[Start of section]
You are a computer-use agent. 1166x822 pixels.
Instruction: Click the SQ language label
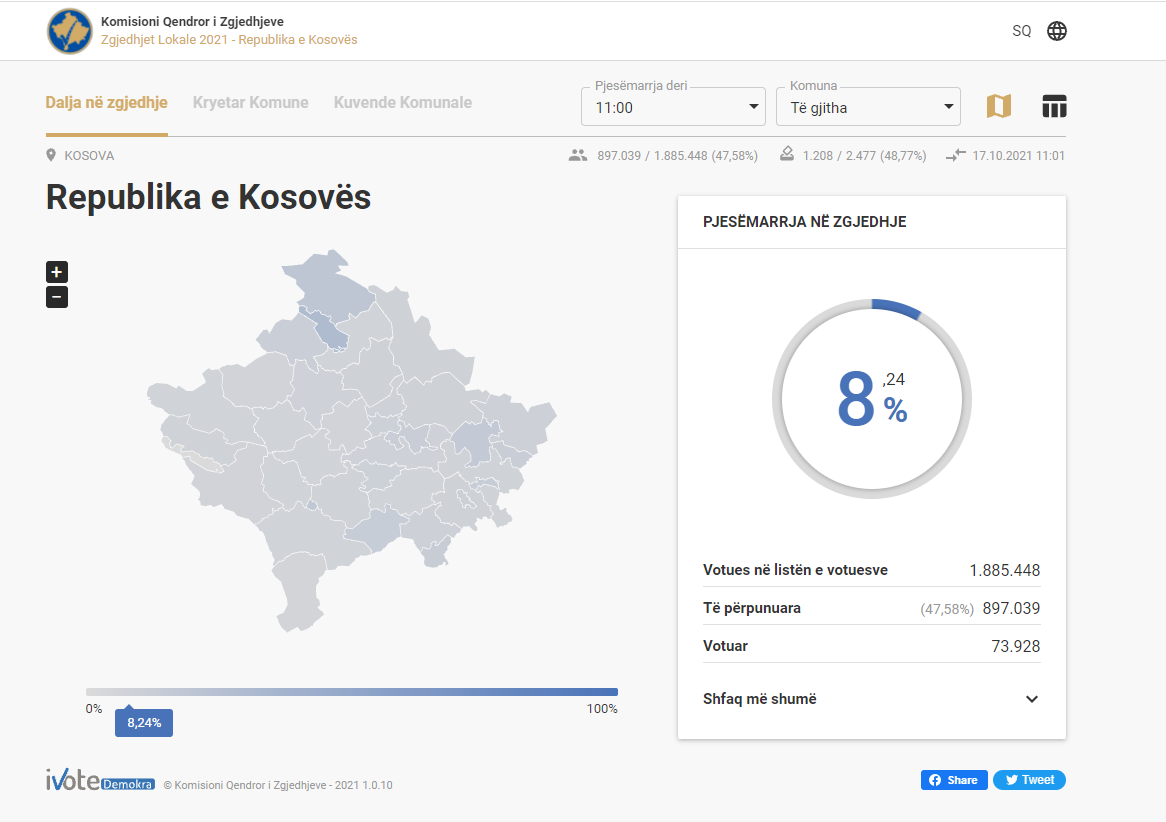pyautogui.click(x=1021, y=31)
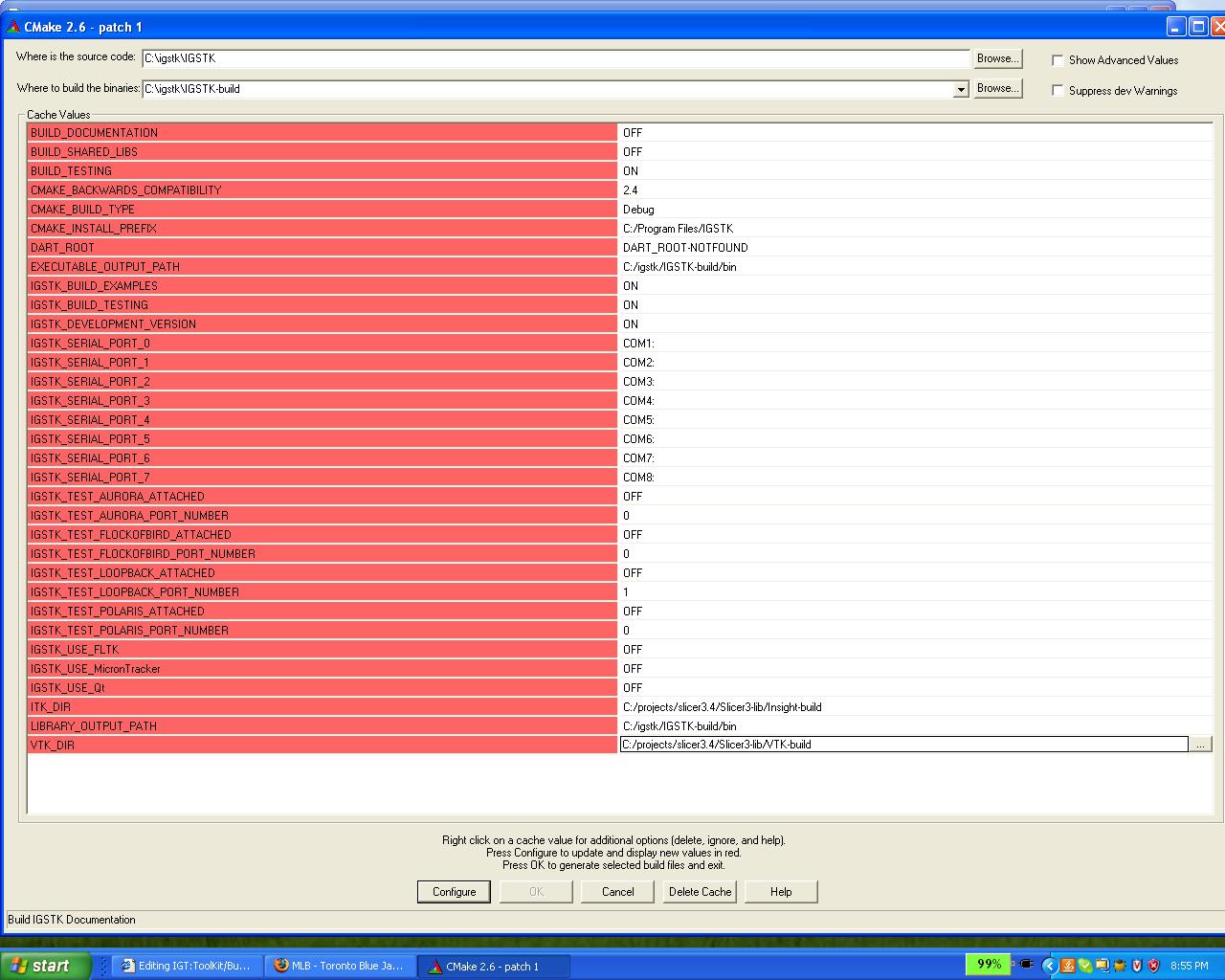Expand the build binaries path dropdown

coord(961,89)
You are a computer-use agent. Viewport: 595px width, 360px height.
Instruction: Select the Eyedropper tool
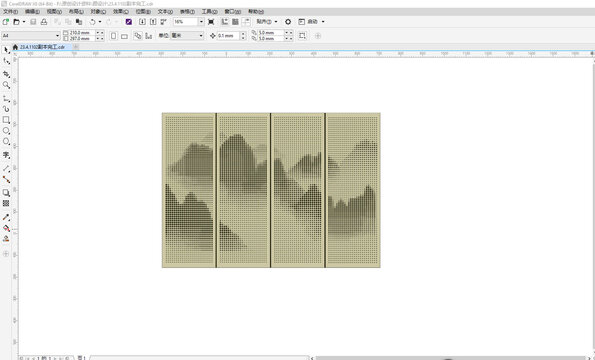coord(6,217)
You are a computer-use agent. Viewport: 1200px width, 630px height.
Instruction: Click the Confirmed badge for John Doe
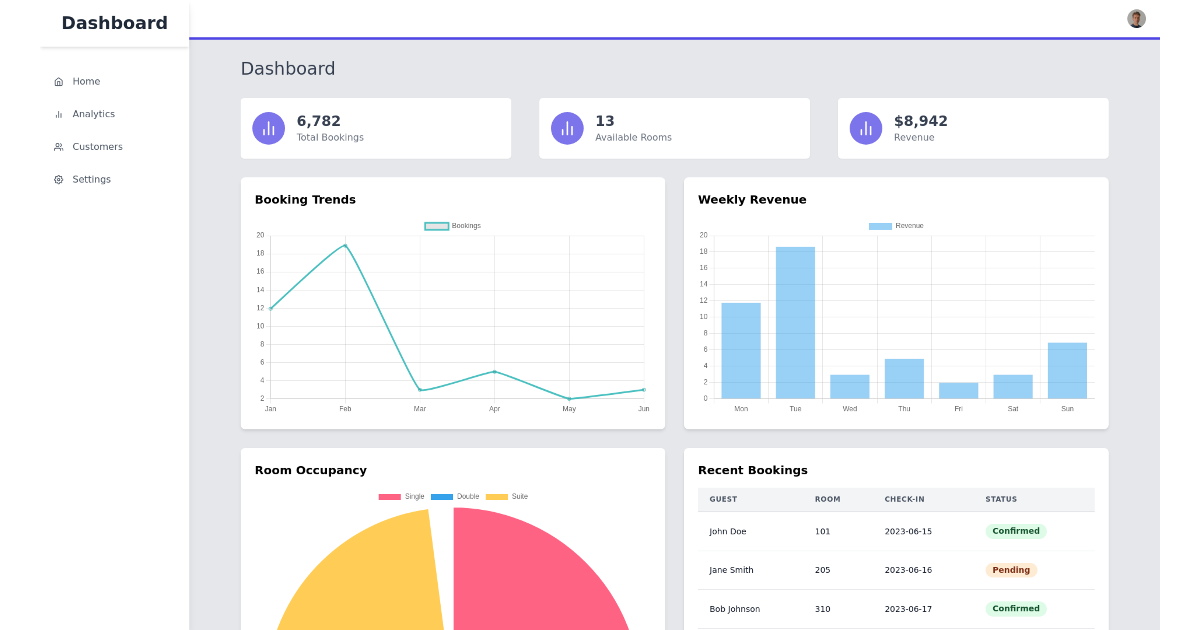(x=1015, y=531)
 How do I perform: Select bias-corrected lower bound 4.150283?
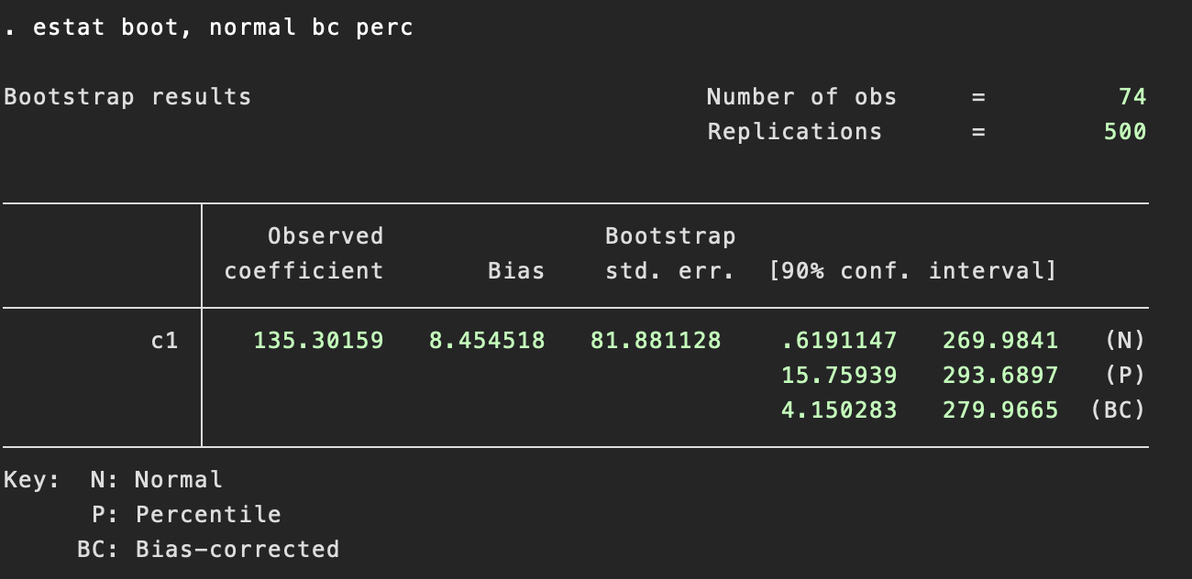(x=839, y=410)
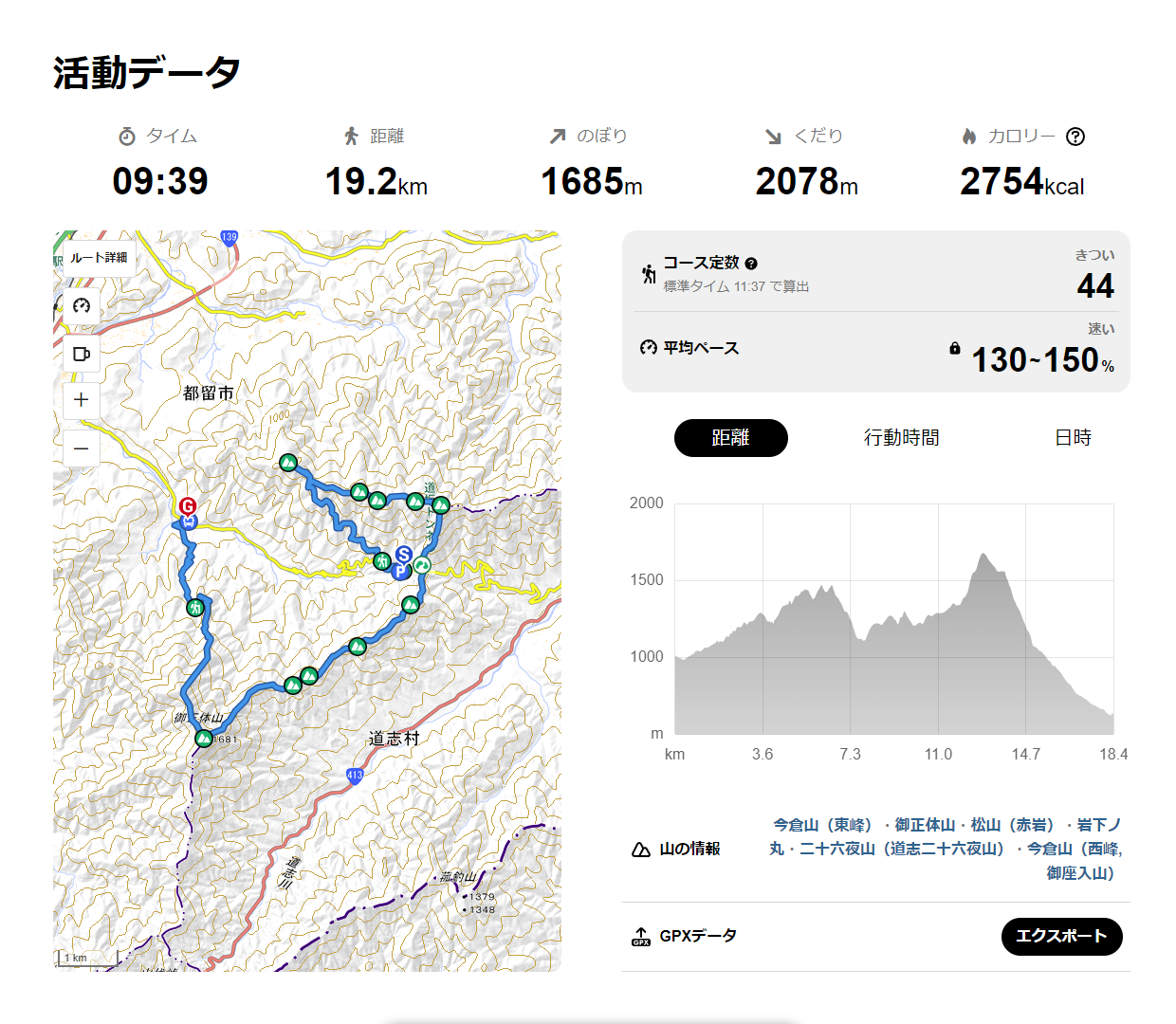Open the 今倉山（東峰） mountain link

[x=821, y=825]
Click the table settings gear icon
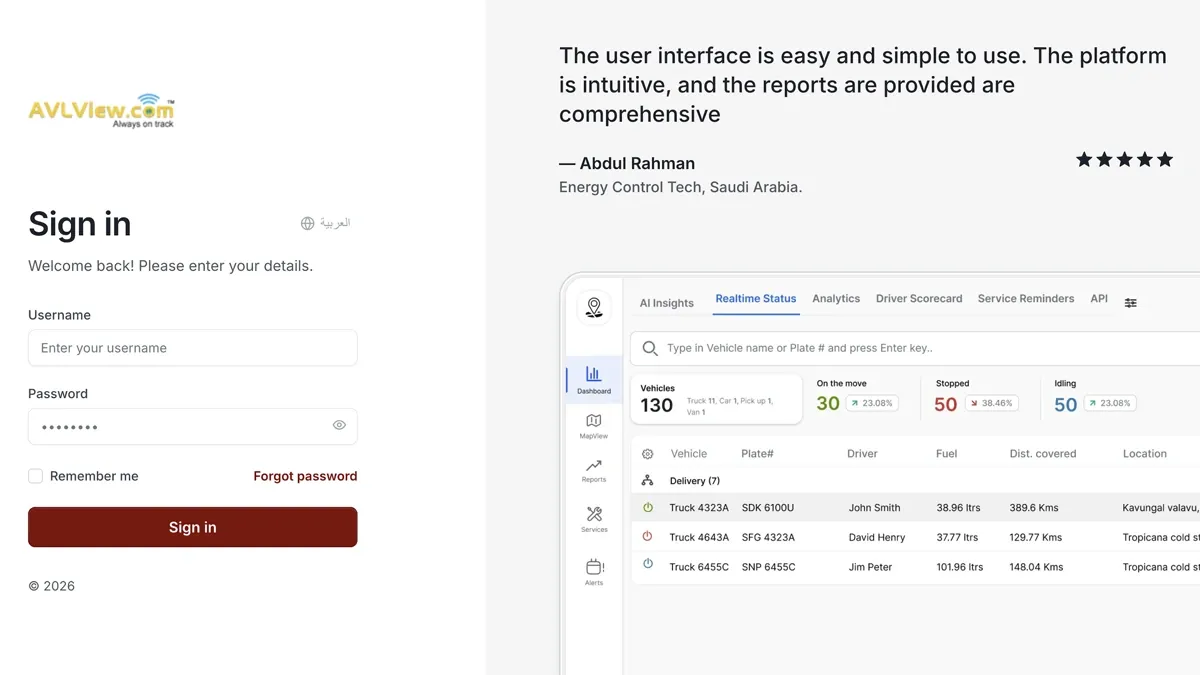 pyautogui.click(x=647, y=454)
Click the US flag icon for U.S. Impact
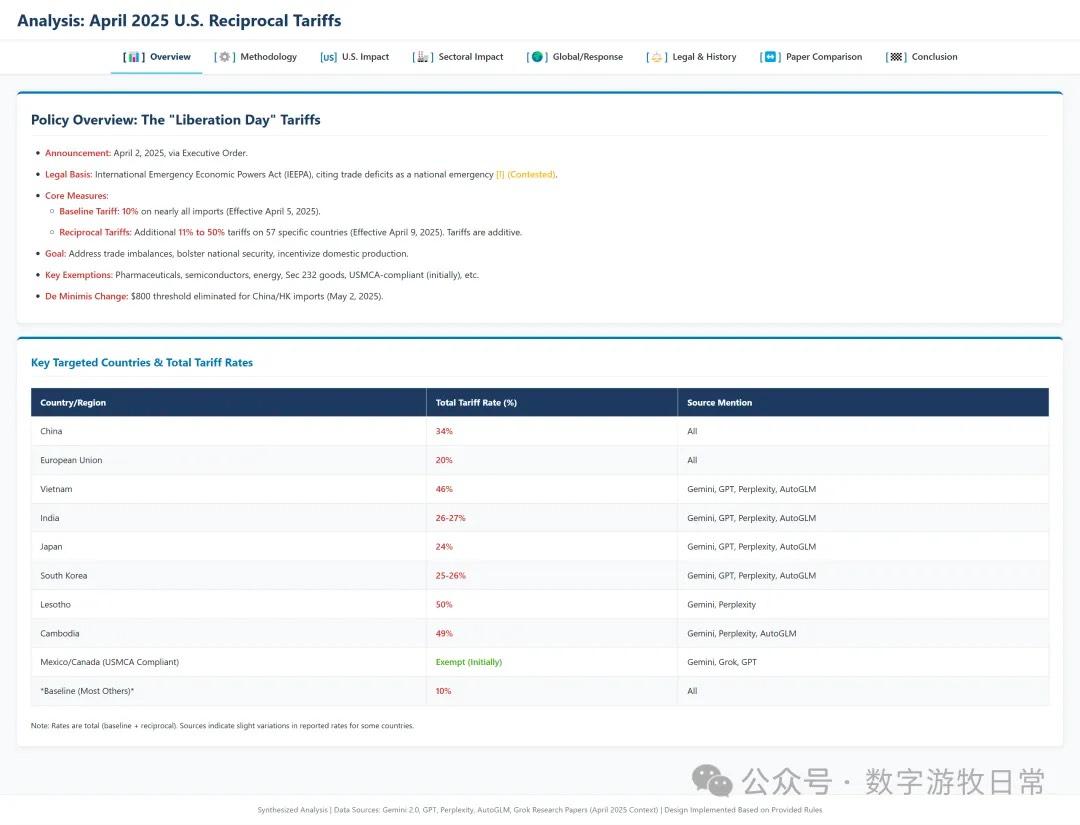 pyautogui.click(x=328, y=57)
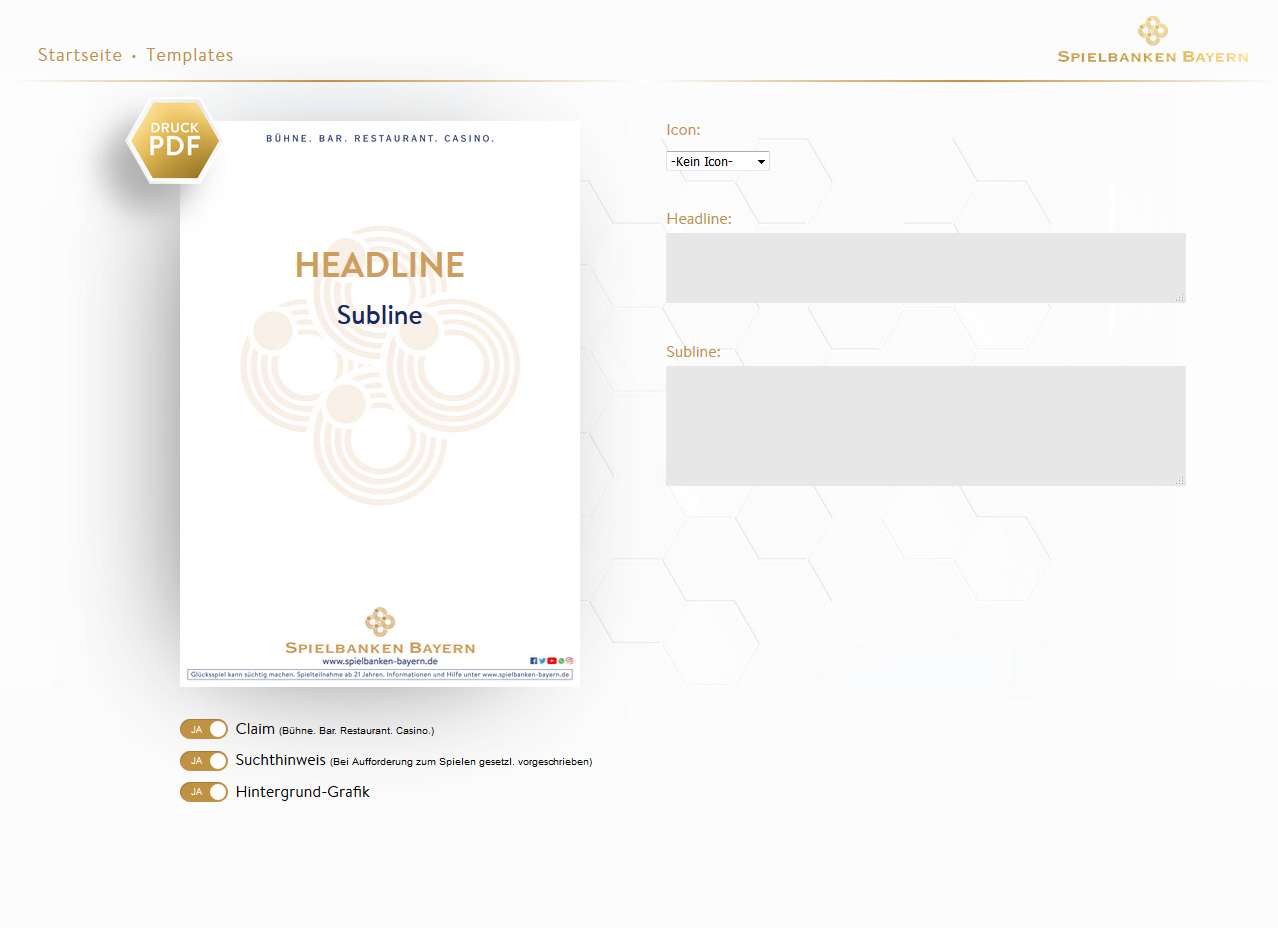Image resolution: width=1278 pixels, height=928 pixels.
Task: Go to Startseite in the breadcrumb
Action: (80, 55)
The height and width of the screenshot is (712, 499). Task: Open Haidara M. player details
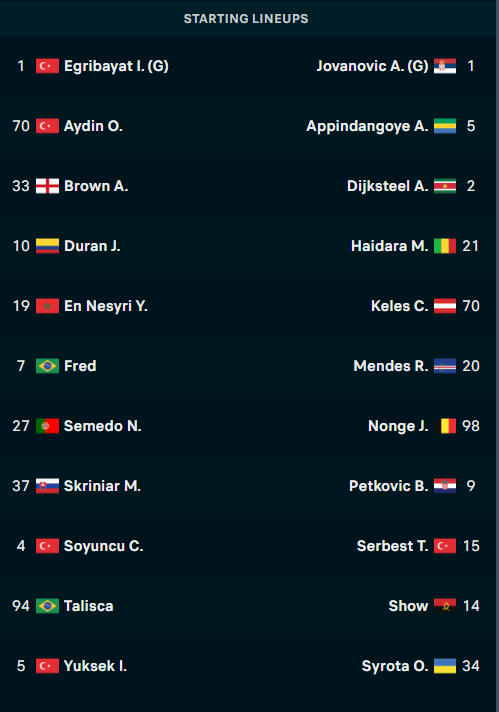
[End of section]
Description of the task => Please transcribe all of the entries word for word, with the pictures left out.

Response =>
You are a computer-use agent. 1166x822 pixels.
Instruction: Click the SQ language label
pyautogui.click(x=1021, y=31)
Expand the build binaries path dropdown

coord(961,89)
You are a computer-use agent. Viewport: 595px width, 360px height.
Instruction: Select the Eyedropper tool
coord(6,217)
You are a computer-use agent. Viewport: 1200px width, 630px height.
Instruction: Click the Confirmed badge for John Doe
(x=1015, y=531)
 How do I perform: Select bias-corrected lower bound 4.150283?
(x=839, y=410)
Open the 今倉山（東峰） mountain link

[x=821, y=825]
Click the table settings gear icon
 pyautogui.click(x=647, y=454)
Click the US flag icon for U.S. Impact
 pyautogui.click(x=328, y=57)
Image resolution: width=1278 pixels, height=928 pixels.
Task: Go to Startseite in the breadcrumb
Action: (80, 55)
The height and width of the screenshot is (712, 499). Task: Open Haidara M. player details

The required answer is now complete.